Thanks for helping to contribute to a detailed list of what could go wrong and how to be prepared for a MySQL disaster.

3 Responses to “Do you have a MySQL horror story to share?”

  1. James Day says:

    Someone deletes ibdata1. Someone asks Oracle’s MySQL Support team before shutting down their server. They don’t lose their data. It’s useful to know that a Linux system will not discard the ibdata1 file until the process that owns it is shut down. So long as you don’t shut down mysqld you can still use mysqldump to back up your data and/or just recover the file. At least one MySQL data recovery service from a well known third party support vendor still has the dangerous advice to shut down mysqld as soon as possible if someone has deleted data on its data recovery welcome page. That can be good advice. It can also cost you data that you could have saved if you do it in the wrong situation. Knowing how the data has been deleted matters.

    At Wikipedia when dealing with recovery of damaged data on a slave I once dropped a table on the master instead of the slave. I recovered from a very lagged slave. One of the nice features in MySQL 5.6 is the ability to set up a slave so that it is guaranteed that it will always lag by a specified amount. This can save you a lot of time, giving you a slave you can clone from instead of having to restore a backup.

    At Wikipedia we once had a power outage that damaged data on all of our master-slaves that had RAID controllers. A simple and cheap slave with striped SATA drives worked fine. We recloned the site from that slave. The problem with the main database servers was that neither the SATA nor the SCSI RAID controllers disabled the hard drive’s write buffers, making the battery backup on the controllers useless. One of the vendors used to do it but stopped because it made performance in benchmarks worse. In the ensuing Slashdot discussion I resisted the temptation to name that RAID vendor. But I was sorely tempted. InnoDB crash recovery is almost 100% reliable if you don’t have your hard drive write buffers turned on. If you do have them turned on it can be more like 0% reliable, as expected. If you like durability do be sure to use a supported configuration and don’t lose data due to drive buffers being turned on. And test it with real power unplugging, don’t just use resets that don’t really remove power.

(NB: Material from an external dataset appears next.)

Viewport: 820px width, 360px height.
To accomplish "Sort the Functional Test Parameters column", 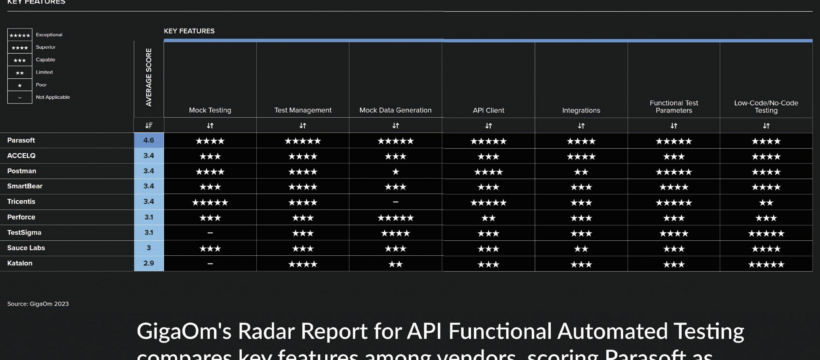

    Backups and the binary log are good. Use them. So is replication. A dirt cheap slave, even on an old and slow developer box or your own computer, can be a good tool to save data if the worst happens.

    What will you do if your data center burns down? Your slaves and backups aren’t all at the same place that just burned down, I hope? One remote slave can save you a lot of pain. That can be in your office instead of your colo. Or in a different colo, ideally on a different regional power system so it’ll stay up if local power goes down.

    Your UPS and on site generator won’t work very well if someone hits the emergency power off button. That’s normally required by fire safety codes to disconnect UPS and generator power as well as utility power. Don’t rely on UPS and generators for durability. They fail. And are required by law to fail.

    Learn from the above and your data is much more likely to survive common bad events.

    I don’t really need a copy of the book. :) Just get people using and testing proper durable settings and at least one remote slave, please. :)

    If you want the official view of Oracle Inc., contact an Oracle press officer, the above is just my opinion.

    James Day, MySQL Senior Principal Support Engineer, Oracle

  2. Rares Mirica says:

    Well, I have issued a REPLACE INTO statement on the master thinking it will solve a data shift problem in one of the slaves only to later figure out that it had deleted all the records in tables that were related to it. I later spent the night recovering all deleted data by parsing the binlogs (used row-basedd replication) with grep, sed, and a makeshift parser written in python

  3. willem says:

    In a system with one master and 6 slaves, it appeared that an application accidentally inserted million of bogus test data since a few month. I identified the data, and gave a delete statement to delete all the records in one go. The statement – that used an index, not a full table scan – ran for one whole week(!).
    The other stories with MySQL is not of the above caliber, but it was an ongoing disappointment in the robustness of MySQL. There are many cases of ‘checklist’ development of mysql – for example the close useless implementation of partitions where the list must be part of the PK (!!) – and other unpleasant surprises.